When adding or renaming a column constant, update both backend/app/config/constants.py and frontend/src/types/index.ts. There is no code generation step -- these are maintained manually.

Monitoring Column Reference¶

Complete reference of standard monitoring columns:

Column	Required	Type	Description
`dataset_id`	Yes	string	Unique identifier for the record
`timestamp`	No*	datetime	ISO datetime; auto-generated if missing
`query`	No	string	Input/prompt text
`actual_output`	No	string	LLM response text
`expected_output`	No	string	Ground truth for comparison
`metric_name`	No	string	Metric name (long format)
`metric_score`	No	number	Metric value (long format)
`metric_type`	No	string	Type of metric (`component`, `aggregate`)
`metric_category`	No	string	Output type: `SCORE`, `CLASSIFICATION`, `ANALYSIS`
`environment`	No	string	Deployment environment (e.g., `production`)
`source_name`	No	string	Agent or source system name (e.g., `alpha_bot`)
`source_component`	No	string	Component within source (e.g., `retrieval`)
`source_type`	No	string	Source type (e.g., `langfuse`, `custom`)
`evaluation_name`	No	string	Name of the evaluation/experiment
`model_name`	No	string	Model used for generation
`trace_id`	No	string	Observability trace ID
`latency`	No	number	Response time in milliseconds
`passed`	No	boolean	Whether the metric passed its threshold
`threshold`	No	number	Pass/fail threshold value
`explanation`	No	string	Metric explanation text
`signals`	No	JSON	Structured evaluation signals

*Timestamp is auto-generated with the current time if not present in the uploaded data.

Human Signals Formats¶

The Human Signals (HITL) dashboard supports two data versions:

V1 Format¶

Case-level records with fixed columns like Case_ID, Business, Has_Intervention, Intervention_Type, Sentiment, Final_Outcome, etc. This is a hardcoded schema.

V2 Format (Data-Driven)¶

Generic signal records where metrics are flattened as {metric_name}__{signal_key} columns.

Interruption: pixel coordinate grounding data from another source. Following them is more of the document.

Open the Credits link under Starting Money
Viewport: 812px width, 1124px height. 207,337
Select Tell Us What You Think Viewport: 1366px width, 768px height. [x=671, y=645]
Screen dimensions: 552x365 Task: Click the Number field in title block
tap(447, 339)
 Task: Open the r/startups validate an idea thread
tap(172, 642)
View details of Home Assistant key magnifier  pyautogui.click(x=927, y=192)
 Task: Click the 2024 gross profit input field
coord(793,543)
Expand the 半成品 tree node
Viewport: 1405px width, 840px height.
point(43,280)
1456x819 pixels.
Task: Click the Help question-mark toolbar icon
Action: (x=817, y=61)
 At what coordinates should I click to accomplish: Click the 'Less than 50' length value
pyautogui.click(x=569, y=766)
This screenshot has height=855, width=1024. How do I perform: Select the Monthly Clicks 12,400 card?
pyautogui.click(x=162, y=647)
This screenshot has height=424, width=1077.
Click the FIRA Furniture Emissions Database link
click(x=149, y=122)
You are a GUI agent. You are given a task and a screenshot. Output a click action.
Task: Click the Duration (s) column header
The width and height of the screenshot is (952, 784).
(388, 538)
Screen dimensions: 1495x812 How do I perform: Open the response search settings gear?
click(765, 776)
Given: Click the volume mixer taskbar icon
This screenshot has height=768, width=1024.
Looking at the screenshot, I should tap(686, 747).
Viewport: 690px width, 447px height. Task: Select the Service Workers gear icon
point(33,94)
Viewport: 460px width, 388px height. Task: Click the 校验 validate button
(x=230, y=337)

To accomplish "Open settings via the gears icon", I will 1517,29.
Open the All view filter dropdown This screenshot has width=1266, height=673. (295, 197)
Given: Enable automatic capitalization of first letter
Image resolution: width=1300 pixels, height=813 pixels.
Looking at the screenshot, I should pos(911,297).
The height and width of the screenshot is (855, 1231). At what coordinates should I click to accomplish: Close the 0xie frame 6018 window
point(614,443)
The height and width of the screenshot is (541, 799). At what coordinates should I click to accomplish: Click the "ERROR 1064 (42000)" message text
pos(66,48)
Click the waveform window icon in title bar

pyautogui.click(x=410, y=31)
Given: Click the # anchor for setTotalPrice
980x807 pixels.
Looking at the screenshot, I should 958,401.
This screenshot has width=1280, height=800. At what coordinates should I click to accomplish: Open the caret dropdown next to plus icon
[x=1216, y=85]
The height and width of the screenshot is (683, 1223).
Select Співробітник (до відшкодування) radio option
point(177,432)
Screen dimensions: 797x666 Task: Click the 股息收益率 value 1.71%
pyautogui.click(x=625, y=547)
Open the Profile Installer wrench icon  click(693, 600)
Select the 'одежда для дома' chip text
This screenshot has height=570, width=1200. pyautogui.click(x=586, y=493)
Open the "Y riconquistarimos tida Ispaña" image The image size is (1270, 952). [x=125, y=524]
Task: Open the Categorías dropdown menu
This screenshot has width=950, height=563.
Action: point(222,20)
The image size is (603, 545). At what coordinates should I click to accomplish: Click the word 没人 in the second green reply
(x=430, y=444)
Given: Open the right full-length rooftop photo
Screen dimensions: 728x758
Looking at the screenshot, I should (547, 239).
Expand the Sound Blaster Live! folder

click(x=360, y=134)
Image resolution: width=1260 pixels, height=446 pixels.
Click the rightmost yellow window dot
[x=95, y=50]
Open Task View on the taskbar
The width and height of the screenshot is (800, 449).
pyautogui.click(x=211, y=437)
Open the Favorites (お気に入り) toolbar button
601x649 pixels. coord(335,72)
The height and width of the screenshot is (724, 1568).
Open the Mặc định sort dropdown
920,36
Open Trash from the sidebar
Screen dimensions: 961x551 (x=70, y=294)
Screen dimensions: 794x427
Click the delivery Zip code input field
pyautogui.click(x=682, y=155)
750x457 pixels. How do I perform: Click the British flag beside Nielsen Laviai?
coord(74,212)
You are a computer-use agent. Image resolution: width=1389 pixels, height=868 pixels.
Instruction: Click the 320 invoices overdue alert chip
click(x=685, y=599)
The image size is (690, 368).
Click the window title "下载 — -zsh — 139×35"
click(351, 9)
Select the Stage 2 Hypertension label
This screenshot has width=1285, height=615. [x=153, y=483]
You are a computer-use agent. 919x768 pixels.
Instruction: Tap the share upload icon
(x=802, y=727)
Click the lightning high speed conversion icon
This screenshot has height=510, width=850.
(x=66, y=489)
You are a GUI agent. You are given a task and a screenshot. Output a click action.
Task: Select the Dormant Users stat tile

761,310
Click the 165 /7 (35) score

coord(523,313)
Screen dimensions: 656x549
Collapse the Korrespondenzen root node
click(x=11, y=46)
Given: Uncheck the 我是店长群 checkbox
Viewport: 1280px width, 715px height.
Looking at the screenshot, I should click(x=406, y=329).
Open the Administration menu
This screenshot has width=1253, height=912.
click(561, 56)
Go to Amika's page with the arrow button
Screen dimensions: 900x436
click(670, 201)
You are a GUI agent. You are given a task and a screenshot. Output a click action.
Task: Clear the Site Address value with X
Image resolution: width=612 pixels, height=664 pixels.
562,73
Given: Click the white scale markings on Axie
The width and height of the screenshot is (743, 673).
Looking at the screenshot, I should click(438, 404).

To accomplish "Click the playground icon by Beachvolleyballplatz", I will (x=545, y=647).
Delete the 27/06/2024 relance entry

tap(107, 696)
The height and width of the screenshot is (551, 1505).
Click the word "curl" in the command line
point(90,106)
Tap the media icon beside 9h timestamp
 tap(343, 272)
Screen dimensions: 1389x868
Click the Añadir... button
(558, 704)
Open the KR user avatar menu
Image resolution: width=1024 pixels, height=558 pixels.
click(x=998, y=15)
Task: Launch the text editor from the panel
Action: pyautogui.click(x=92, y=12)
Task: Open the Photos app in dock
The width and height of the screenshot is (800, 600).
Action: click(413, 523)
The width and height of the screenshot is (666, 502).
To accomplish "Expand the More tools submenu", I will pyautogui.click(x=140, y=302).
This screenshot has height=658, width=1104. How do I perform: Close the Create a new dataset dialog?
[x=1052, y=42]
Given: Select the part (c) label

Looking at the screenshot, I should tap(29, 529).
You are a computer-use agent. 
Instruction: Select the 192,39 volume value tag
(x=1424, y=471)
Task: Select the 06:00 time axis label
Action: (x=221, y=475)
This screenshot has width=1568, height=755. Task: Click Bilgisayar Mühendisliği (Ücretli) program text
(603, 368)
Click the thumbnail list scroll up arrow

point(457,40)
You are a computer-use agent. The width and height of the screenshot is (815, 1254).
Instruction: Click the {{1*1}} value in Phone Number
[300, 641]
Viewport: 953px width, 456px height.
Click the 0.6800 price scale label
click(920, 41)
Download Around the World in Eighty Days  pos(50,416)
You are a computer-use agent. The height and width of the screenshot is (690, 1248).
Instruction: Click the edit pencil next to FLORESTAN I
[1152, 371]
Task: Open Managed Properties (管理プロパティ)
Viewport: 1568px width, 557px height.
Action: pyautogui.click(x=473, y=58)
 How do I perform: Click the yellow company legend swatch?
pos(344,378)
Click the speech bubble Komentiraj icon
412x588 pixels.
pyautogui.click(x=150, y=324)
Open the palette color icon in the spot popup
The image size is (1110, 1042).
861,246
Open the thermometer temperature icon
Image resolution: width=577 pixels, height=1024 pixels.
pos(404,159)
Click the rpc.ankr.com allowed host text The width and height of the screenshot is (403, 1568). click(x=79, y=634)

The backend auto-discovers the schema and returns:

metric_schema: Describes discovered metrics, their categories, and signal types
display_config: YAML-driven layout for KPIs, charts, filters, and table columns

The frontend auto-detects V1 vs V2 based on the presence of metric_schema in the upload response.